Don regardait son ami, admirant son sang froid et son grand professionnalisme : oui, en dix ans, Alan Desmond Silesman était vraiment devenu un excellent agent fédéral, et si le dieu des flics lui prêtait vie, il irait loin, à moins que ses penchants sexuels ne le cantonnent dans les rangs subalternes, l’institution n’étant pas vraiment progressiste à ce sujet, même si désormais un agent homosexuel ne pouvait plus être révoqué sur ce seul motif.
Il ne fallut que quelques minutes pour repérer le camping-car grâce à l’excellente mémoire de l’agent fédéral. Les caméras de surveillance permirent de le suivre jusqu’à ce qu’il s’engage dans une ruelle dont il ne sortit pas.
- Il s’est engagé dans une ruelle joignant Carmine et Downing Street ! Il ne semble pas être ressorti.
Don accéléra encore un peu. Dès qu’ils avaient repéré le camping-car, les trois hommes s’étaient engouffrés dans la voiture, confiant à Lindsay le soin de prendre le relais et de les guider, ce qu’elle faisait avec efficacité.
- Ralentis un peu ! ordonna Silesman sur le siège passager. Si on vole dans le décor ça n’aidera pas Taylor !

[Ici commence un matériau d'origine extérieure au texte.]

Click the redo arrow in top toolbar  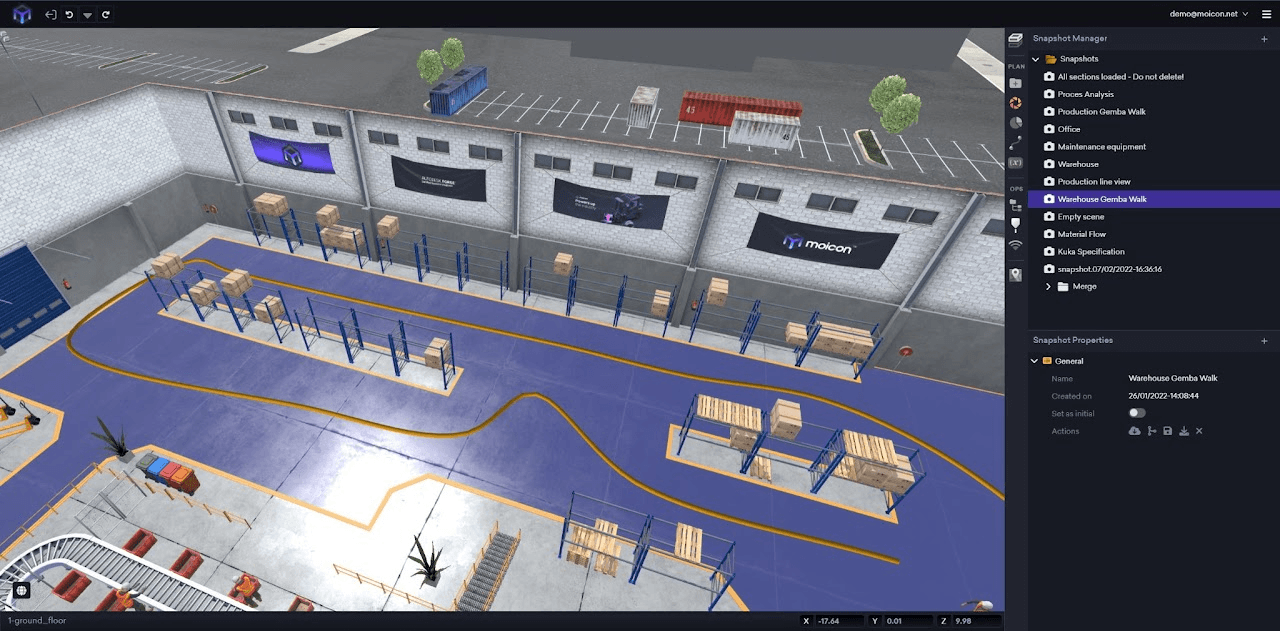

Malgré son angoisse, Don comprit que son ami avait raison et il leva un peu le pied. Tout en conduisant, il priait pour arriver avant que cet animal n’ait posé ses mains sur son chef et ami. Que se passerait-il s’ils ne le retrouvaient pas à temps ? Est-ce que la dernière image qu’aurait Mac de lui serait cette querelle qui les avait opposés ? Il ne pouvait pas supporter cette idée.
- Là ! Il est là !
Le cri de Sheldon qui était aux aguets derrière la vitre arrière l’arracha à ses pensées. Il pila net et embraya la marche arrière. Effectivement, dans l’étroite ruelle obscure, on discernait la masse plus sombre du véhicule qu’ils poursuivaient. Don coupa le moteur et s’apprêta à sortir du véhicule :
- Attends ! J’appelle des renforts ! le retint Alan en lui empoignant le bras.
- Non ! Nous sommes trois et il est seul ! Le temps que les renforts arrivent qui sait s’il n’aura pas…

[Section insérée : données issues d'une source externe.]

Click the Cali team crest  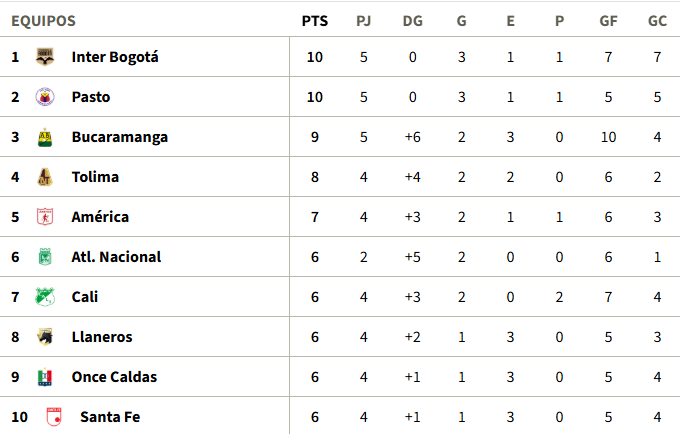tap(44, 297)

Sa voix s’étrangla : de nouveau il était incapable d’oraliser l’horreur que peut-être Mac était en train de vivre alors qu’ils hésitaient à intervenir. Silesman le regarda longuement puis jeta un coup d’œil à Sheldon, le voyant tout aussi déterminé que son collège.
- D’accord ! On y va.
Quelques minutes plus tard tout était terminé et l’homme qu’ils traquaient était dûment menotté, geignant de la blessure au bras que lui avait infligée l’agent fédéral alors qu’il menaçait Mac à demi-inconscient d’un scalpel.

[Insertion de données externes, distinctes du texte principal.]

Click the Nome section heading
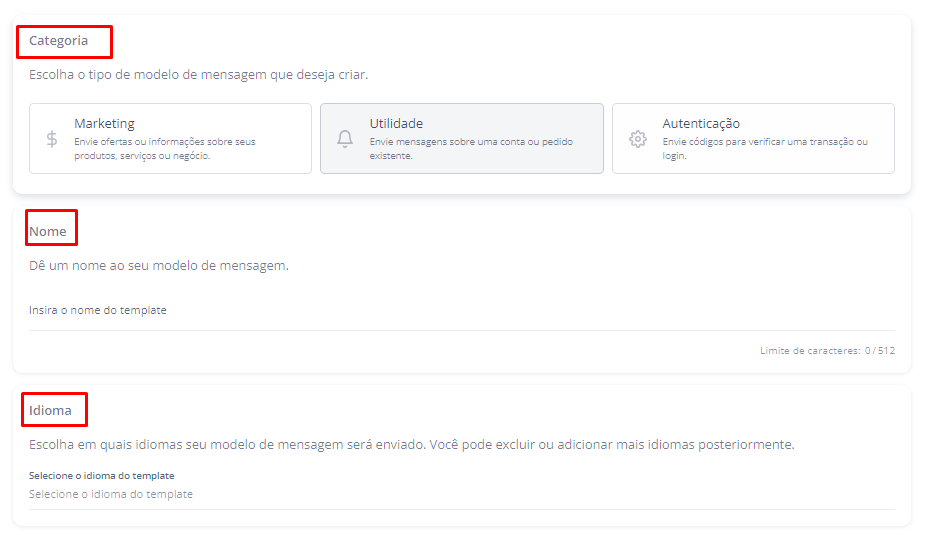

Sheldon se tenait auprès de Mac, nu, gisant sur la couchette du camping-car. Il lui avait ôté les menottes qui le retenaient à la paroi et le médecin avait posé un pansement sur la profonde entaille qui coupait son bras de l’épaule au coude. Don l’observait, un peu à l’écart, détaillant le corps dénudé de son ami, épouvanté à l’idée qu’ils soient arrivés trop tard. Comprenant ce qui lui passait par la tête, Sheldon lui dit :
- Rassure-toi, je ne pense pas que ce malade l’ait violé.
- Comment peux-tu en être aussi sûr ?
- Aucun signe de fluide corporel sur lui et pas de sang.
- Il avait son pantalon et son boxer baissés ! rappela Don, sa rage remontant en se souvenant de la vue qu’il avait eu en faisant irruption dans le véhicule : cet homme, un sourire concupiscent plaqué sur ses traits vicieux, en train d’entailler le bras de Mac tout en se caressant lascivement.
Lorsqu’il l’avait vu, il avait posé le scalpel sur la gorge du policier qui gémissait doucement et menacé de lui trancher la carotide s’il ne le laissait pas terminer son office, l’invitant même à participer s’il le voulait d’une voix gouailleuse qui lui avait donné envie de lui vider son chargeur dans les tripes. Alan lui avait évité cette extrémité en tirant à travers la vitre, désarmant le pervers qui s’était écroulé au sol en gémissant. Don l’avait prestement menotté avant de le jeter hors de l’habitacle où le fédéral l’avait réceptionné, puis s’était précipité vers Mac, laissant bientôt sa place à Sheldon qui était mieux armé que lui pour porter les premiers secours à leur chef.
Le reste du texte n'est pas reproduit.